TO DO => Write out, from the entries below, exactly the lines that run between the lines holding "The height and width of the screenshot is (577, 1170)." and "Task: Click the filing", inclusive, and stop there.

BEGIN RECORDS TO USE

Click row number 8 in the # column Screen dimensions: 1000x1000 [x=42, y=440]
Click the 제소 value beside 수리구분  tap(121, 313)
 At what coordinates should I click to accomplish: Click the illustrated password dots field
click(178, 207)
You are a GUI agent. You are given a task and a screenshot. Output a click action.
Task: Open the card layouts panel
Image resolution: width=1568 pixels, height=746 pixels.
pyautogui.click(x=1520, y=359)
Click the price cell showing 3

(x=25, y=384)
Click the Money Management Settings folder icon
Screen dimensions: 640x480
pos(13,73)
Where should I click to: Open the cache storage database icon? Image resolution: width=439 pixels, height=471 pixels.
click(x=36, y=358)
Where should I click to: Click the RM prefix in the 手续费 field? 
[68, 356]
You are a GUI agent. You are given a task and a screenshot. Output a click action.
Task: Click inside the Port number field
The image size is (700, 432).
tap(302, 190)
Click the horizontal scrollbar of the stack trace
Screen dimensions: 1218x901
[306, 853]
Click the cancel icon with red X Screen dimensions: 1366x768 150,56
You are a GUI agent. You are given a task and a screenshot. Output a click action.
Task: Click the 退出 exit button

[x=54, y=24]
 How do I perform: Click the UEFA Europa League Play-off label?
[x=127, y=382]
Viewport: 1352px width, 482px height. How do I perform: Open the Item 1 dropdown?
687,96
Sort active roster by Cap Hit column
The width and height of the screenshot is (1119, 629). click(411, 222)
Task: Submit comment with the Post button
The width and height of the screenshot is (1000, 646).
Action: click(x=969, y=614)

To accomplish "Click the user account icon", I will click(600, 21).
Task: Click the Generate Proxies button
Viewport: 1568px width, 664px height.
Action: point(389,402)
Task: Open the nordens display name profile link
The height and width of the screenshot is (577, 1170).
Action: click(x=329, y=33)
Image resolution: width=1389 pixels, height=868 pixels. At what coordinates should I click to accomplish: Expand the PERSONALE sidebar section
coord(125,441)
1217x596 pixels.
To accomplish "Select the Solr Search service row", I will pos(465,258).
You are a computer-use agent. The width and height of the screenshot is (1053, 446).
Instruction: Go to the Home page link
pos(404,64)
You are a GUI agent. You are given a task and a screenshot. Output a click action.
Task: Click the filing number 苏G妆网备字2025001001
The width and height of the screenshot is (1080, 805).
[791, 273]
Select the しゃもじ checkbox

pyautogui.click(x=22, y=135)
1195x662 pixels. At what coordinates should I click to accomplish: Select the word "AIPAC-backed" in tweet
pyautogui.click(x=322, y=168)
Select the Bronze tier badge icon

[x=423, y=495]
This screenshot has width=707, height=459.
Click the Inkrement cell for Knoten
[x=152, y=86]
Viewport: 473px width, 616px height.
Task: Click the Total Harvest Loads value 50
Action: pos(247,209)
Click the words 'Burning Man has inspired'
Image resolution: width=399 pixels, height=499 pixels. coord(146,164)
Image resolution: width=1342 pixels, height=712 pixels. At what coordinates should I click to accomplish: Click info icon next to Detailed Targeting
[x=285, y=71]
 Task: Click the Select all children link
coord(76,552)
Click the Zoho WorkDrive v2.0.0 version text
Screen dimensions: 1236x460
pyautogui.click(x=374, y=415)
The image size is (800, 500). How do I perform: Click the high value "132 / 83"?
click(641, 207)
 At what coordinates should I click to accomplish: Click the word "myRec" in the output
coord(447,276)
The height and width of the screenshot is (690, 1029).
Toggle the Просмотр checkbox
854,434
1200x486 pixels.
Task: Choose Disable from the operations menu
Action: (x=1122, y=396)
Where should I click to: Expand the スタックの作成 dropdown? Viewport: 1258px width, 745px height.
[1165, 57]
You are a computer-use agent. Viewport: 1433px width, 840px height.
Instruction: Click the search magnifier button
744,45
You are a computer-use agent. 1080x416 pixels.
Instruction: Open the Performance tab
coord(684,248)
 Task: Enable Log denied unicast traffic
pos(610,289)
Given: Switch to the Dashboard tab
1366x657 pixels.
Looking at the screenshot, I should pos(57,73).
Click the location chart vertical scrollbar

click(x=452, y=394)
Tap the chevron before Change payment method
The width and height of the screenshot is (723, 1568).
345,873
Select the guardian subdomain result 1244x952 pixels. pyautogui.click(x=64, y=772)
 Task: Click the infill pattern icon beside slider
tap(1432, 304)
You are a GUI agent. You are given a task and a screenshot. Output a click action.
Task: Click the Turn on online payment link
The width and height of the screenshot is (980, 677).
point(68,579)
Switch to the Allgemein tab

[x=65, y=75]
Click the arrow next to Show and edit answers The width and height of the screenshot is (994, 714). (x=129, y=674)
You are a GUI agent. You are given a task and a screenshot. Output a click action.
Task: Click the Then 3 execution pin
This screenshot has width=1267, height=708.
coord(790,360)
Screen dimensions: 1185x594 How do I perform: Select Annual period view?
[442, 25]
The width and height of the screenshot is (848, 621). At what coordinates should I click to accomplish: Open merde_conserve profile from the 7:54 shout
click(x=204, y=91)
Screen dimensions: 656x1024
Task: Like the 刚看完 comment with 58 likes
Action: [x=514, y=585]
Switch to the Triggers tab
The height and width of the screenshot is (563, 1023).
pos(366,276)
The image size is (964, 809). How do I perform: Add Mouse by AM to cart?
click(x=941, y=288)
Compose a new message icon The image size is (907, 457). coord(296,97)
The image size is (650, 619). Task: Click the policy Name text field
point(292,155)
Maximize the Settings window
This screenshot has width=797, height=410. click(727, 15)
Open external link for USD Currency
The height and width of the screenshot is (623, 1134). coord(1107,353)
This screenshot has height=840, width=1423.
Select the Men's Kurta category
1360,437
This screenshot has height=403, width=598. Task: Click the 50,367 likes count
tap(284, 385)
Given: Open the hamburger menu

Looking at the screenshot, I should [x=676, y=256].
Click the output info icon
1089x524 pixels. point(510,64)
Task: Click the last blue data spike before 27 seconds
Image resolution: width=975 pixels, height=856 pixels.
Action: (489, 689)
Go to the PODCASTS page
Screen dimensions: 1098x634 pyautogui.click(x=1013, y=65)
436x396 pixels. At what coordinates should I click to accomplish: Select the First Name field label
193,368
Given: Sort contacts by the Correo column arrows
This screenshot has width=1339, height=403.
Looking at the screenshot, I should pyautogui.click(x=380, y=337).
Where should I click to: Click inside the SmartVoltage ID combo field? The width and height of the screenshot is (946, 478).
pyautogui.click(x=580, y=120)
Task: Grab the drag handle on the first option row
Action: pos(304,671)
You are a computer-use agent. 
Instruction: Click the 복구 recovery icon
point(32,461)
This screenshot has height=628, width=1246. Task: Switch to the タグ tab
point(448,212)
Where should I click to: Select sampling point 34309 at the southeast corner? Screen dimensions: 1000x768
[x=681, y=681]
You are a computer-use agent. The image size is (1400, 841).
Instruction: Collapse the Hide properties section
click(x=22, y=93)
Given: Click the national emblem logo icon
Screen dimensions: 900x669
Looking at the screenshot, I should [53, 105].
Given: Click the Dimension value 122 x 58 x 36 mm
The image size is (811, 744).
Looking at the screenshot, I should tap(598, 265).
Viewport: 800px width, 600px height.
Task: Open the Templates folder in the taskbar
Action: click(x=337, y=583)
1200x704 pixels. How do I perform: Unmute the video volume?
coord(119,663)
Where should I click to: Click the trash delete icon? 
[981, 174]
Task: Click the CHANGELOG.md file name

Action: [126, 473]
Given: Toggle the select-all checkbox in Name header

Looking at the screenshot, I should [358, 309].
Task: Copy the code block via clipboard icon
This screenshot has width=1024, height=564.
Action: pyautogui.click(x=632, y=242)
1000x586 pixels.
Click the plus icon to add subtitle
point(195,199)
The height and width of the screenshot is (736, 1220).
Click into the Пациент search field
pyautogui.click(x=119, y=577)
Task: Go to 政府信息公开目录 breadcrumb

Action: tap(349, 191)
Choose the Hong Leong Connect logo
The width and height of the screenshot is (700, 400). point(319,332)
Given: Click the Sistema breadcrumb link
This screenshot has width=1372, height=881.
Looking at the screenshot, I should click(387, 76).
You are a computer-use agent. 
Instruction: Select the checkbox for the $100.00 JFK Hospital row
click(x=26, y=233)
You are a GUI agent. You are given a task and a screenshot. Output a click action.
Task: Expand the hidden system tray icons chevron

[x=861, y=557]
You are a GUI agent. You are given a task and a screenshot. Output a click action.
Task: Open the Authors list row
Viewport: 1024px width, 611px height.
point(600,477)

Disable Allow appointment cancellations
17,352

END RECORDS TO USE

RESPONSE =>
The height and width of the screenshot is (577, 1170).
Action: click(x=329, y=33)
Image resolution: width=1389 pixels, height=868 pixels. At what coordinates should I click to accomplish: Expand the PERSONALE sidebar section
coord(125,441)
1217x596 pixels.
To accomplish "Select the Solr Search service row", I will pos(465,258).
You are a computer-use agent. The width and height of the screenshot is (1053, 446).
Instruction: Go to the Home page link
pos(404,64)
You are a GUI agent. You are given a task and a screenshot. Output a click action.
Task: Click the filing number 苏G妆网备字2025001001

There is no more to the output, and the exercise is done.